À côté de lui, appuyé contre la balustrade, un homme d'environ vingt-cinq ans, grand et brun, attendit que le port ait disparu à l'horizon puis, sans prévenir, sauta par-dessus bord. Gabriel poussa un cri en le voyant tomber dans le vide, mais l'homme se changea en épervier, frôla l'écume qui s'écrasait contre le flanc du bateau, et remonta à leur hauteur d'un battement d'ailes. L'oiseau piailla joyeusement et alla se poser tout en haut du premier mat, autour duquel d'autres volatiles de toutes les couleurs volaient en rond. Probablement d'autres gardiens.

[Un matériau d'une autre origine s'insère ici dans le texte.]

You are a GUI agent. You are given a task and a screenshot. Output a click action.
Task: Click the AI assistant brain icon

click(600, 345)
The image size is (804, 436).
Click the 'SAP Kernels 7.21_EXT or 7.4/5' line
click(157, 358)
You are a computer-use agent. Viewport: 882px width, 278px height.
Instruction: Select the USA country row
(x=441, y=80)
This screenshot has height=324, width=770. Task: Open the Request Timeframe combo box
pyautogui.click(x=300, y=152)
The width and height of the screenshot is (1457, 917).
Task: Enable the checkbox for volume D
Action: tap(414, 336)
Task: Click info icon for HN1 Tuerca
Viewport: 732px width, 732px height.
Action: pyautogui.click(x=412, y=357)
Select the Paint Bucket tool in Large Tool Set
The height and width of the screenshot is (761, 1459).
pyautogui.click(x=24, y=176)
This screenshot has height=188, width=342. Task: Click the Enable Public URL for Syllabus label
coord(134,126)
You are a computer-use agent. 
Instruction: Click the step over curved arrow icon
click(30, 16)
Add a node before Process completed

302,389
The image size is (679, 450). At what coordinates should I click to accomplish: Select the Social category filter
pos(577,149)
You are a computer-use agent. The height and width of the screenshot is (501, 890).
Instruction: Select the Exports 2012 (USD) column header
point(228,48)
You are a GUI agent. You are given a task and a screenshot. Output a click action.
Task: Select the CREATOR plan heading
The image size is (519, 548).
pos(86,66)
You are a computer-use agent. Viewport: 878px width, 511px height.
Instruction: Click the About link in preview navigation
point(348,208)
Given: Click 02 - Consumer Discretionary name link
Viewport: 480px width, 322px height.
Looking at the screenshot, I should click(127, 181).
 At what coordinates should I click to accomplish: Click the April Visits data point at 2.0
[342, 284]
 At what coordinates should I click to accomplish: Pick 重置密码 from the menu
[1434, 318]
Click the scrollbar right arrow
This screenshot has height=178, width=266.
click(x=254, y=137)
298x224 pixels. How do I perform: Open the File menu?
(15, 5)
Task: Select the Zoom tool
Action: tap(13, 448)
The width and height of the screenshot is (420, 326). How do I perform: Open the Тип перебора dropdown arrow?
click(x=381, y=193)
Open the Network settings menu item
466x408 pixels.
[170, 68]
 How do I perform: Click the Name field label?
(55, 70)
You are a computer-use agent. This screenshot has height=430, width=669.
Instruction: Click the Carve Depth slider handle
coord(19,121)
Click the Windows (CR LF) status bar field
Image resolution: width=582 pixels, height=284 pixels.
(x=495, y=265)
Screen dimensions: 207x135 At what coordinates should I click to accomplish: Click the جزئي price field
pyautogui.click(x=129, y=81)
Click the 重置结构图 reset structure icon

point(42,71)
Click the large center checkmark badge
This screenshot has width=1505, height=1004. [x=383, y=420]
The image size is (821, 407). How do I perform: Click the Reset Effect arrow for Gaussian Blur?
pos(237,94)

Gabriel les observa en se demandant si tous les gardiens étaient aussi impétueux. Il ressentait une pointe d'envie en les voyant changer de peau à volonté. Lui aussi aurait aimé pouvoir se métamorphoser en cerf.
Soudain, il sentit une chose froide lui frôler les chevilles. Il baissa les yeux et vit un énorme cobra noir glisser à ses pieds. Il faisait au moins six mètres de long.
— Wow ! s'exclama-t-il en faisant un bond en arrière, qu'est-ce que....
Le serpent s'arrêta et lui adressa un regard hautain. Il darda sa langue fourchue, puis ondula silencieusement vers l'arrière du bateau.
— Le gardien des cobras, commenta Hermann en s'appuyant sur la balustrade. Pas le plus sympa des gardiens. On dit qu'il ne reprend jamais forme humaine, il préfère rester sous sa forme métamorphosée. Personne ne sait réellement de quoi il a l'air. Il a très mauvaise réputation, tout comme son espèce d'ailleurs.
— On se demande bien pourquoi, ironisa Gabriel en le regardant s'éloigner. Il a l'air charmant.
Ils restèrent silencieux un moment, à regarder l'horizon. L'océan luisait d'une couleur verdâtre tandis que le Sans Souci voguait tranquillement au milieu de l'Atlantique. Gabriel commençait à se demander ce qui l'attendait sur l'île d'Alakyn. Maintenant qu'il y pensait, Hermann lui avait dit très peu de choses avant qu'ils ne partent.
Tout s'était enchaîné si vite. Quelques jours auparavant, il avait sa famille, Charlotte, le clan. Il était un simple lycéen. Maintenant, il avait quitté ses proches et était destiné à gouverner des millions de cerfs, sans même savoir comment faire ni par où commencer. Il se sentait à la fois excité et terrorisé.
— J'aimerais me dégourdir les ailes, annonça Hermann. Tu ne m'en voudras pas si je vais faire un tour ?
— Pas du tout, répondit Gabriel, perdu dans ses pensées, allez-y.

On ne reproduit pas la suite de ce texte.